On Tuesday, a state appellate court decided not to overturn the disorderly conduct conviction of Stephen Kirchner, 64, of Lancaster County.
Kirchner walked past a neighbor’s home. The man made an obscene gesture at him. He returned the favor by pointing his finger and cocking his thumb like a gun.
That was what got the police involved. Not because the neighbor involved in the exchange contacted them. No, a witness called 911 saying the June 2018 incident left him feeling “extremely threatened.”
Let’s be clear about the gesture. This is the same thing little kids playing cowboy or police or soldier have done since before the advent of Super Soakers or Nerf arsenals or even cap guns.
It’s exactly the same thing you might do to zing a rubber band across the room at your sister when your mom’s not looking. You might place the same fingers in the same position on your forehead to call someone a loser. You might aim them at your own head behind your boss’s back in a particularly trying staff meeting.
There may be issues with all those uses. A parent might not want a kid to play with any guns, even the natural ones on either hand. Calling another student a loser might get someone sent to the principal’s office for bullying. The frustrated gun-to-the-temple could be painful for someone who has been touched by suicide — or it might get you fired if your boss sees it.

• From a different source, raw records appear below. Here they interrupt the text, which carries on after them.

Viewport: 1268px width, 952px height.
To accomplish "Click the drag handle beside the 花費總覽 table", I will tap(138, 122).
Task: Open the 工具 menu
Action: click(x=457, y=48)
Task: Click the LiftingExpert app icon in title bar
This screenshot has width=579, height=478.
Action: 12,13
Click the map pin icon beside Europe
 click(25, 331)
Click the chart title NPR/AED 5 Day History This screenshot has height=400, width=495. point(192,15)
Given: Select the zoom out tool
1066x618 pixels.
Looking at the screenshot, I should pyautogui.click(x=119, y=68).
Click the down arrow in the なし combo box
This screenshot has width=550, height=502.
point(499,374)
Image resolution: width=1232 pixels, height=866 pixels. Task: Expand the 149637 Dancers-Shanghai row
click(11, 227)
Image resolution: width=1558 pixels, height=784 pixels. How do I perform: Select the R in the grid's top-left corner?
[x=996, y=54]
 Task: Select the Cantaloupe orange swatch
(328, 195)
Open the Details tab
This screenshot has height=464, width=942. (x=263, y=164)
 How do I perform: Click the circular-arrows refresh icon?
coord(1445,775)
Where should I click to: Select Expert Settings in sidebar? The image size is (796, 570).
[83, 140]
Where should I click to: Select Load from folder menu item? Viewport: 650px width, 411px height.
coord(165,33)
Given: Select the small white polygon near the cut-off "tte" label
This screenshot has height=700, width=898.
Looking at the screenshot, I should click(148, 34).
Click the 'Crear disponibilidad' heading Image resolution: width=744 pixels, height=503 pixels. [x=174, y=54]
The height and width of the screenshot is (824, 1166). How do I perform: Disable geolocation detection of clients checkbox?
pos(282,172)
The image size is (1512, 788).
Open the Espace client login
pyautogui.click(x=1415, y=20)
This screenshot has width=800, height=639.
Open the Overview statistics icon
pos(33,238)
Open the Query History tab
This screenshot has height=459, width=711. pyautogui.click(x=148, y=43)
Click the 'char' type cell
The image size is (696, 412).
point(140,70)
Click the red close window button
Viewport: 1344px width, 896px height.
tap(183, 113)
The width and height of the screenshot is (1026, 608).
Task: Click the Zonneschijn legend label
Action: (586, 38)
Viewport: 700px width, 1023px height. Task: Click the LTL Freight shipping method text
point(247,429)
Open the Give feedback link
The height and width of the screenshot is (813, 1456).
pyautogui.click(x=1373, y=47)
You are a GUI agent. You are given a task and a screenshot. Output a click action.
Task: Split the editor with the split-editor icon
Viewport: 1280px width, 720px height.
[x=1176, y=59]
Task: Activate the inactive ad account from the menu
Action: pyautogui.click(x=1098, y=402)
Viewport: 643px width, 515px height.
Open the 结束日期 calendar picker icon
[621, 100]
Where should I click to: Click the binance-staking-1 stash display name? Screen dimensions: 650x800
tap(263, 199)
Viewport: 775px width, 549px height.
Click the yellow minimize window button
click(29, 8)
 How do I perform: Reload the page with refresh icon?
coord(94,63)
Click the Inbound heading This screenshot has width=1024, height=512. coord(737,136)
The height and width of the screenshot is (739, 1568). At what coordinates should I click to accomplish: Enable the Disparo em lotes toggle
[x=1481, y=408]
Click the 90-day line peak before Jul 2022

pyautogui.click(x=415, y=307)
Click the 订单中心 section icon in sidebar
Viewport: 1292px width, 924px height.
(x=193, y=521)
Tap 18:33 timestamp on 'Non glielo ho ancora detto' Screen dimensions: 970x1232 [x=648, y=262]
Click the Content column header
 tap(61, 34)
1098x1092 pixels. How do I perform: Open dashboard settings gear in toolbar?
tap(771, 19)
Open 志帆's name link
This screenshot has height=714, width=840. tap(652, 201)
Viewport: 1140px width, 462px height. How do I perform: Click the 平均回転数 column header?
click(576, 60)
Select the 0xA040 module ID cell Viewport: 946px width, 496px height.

But what it should not be, in and of itself, is illegal. Pointing it at another person can be because of its inherent threat of harm. A word isn’t illegal. Directing certain words at a person can be because they could presage or promise that harm. A hand gesture should be no different.
What it requires is context, as with any exchange. “I’m going to kill you!” is an obvious threat, unless it’s an excited utterance from a friend surprised with a party. “Beat him!” is alarming unless you are talking about hockey fans shouting about a face-off.
Our society seems to have lost the capacity for context. People live at a threat level prepared for anything to be meant in the worst possible interpretation. Perhaps this is how children holding toy guns have ended up shot and killed.
There is a desperate need for common sense and critical thinking, on all sides. Pointing a gun-shaped hand at a neighbor isn’t a good idea. But neither is making it a crime.